The output should be identical to the entries that follow.
Supplied information Block Start
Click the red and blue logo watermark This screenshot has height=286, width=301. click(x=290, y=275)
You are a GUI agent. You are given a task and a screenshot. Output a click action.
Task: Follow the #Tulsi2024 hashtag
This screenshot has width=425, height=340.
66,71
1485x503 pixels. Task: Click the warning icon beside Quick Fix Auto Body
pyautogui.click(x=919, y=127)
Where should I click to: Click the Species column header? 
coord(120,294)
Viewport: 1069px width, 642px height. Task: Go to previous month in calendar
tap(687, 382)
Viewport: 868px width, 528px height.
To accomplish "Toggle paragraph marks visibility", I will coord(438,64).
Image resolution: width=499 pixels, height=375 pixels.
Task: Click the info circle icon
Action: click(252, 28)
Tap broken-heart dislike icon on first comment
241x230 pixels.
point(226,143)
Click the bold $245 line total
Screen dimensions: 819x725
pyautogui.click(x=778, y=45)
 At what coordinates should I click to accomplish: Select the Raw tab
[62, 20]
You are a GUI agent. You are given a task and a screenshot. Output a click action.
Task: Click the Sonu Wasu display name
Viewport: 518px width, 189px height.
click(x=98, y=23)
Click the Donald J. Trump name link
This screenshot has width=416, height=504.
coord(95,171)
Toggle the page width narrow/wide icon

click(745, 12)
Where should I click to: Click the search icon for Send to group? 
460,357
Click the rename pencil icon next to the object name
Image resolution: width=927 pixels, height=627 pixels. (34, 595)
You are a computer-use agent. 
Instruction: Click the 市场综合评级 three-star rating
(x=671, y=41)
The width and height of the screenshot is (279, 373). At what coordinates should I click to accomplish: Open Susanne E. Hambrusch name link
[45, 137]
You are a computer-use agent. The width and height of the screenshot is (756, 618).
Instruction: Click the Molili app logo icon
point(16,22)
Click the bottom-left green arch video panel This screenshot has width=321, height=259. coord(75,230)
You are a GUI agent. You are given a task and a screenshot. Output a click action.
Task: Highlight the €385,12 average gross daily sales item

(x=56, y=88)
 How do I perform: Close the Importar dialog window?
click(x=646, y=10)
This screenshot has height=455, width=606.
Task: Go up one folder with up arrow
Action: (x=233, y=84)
Supplied information Block End
=== Result for this task ===
Click the red and blue logo watermark This screenshot has height=286, width=301. click(x=290, y=275)
You are a GUI agent. You are given a task and a screenshot. Output a click action.
Task: Follow the #Tulsi2024 hashtag
This screenshot has width=425, height=340.
66,71
1485x503 pixels. Task: Click the warning icon beside Quick Fix Auto Body
pyautogui.click(x=919, y=127)
Where should I click to: Click the Species column header? 
coord(120,294)
Viewport: 1069px width, 642px height. Task: Go to previous month in calendar
tap(687, 382)
Viewport: 868px width, 528px height.
To accomplish "Toggle paragraph marks visibility", I will coord(438,64).
Image resolution: width=499 pixels, height=375 pixels.
Task: Click the info circle icon
Action: click(252, 28)
Tap broken-heart dislike icon on first comment
241x230 pixels.
point(226,143)
Click the bold $245 line total
Screen dimensions: 819x725
pyautogui.click(x=778, y=45)
 At what coordinates should I click to accomplish: Select the Raw tab
[62, 20]
You are a GUI agent. You are given a task and a screenshot. Output a click action.
Task: Click the Sonu Wasu display name
Viewport: 518px width, 189px height.
click(x=98, y=23)
Click the Donald J. Trump name link
This screenshot has width=416, height=504.
coord(95,171)
Toggle the page width narrow/wide icon

click(745, 12)
Where should I click to: Click the search icon for Send to group? 
460,357
Click the rename pencil icon next to the object name
Image resolution: width=927 pixels, height=627 pixels. (34, 595)
You are a computer-use agent. 
Instruction: Click the 市场综合评级 three-star rating
(x=671, y=41)
The width and height of the screenshot is (279, 373). At what coordinates should I click to accomplish: Open Susanne E. Hambrusch name link
[45, 137]
You are a computer-use agent. The width and height of the screenshot is (756, 618).
Instruction: Click the Molili app logo icon
point(16,22)
Click the bottom-left green arch video panel This screenshot has width=321, height=259. coord(75,230)
You are a GUI agent. You are given a task and a screenshot. Output a click action.
Task: Highlight the €385,12 average gross daily sales item

(x=56, y=88)
 How do I perform: Close the Importar dialog window?
click(x=646, y=10)
This screenshot has height=455, width=606.
Task: Go up one folder with up arrow
Action: (x=233, y=84)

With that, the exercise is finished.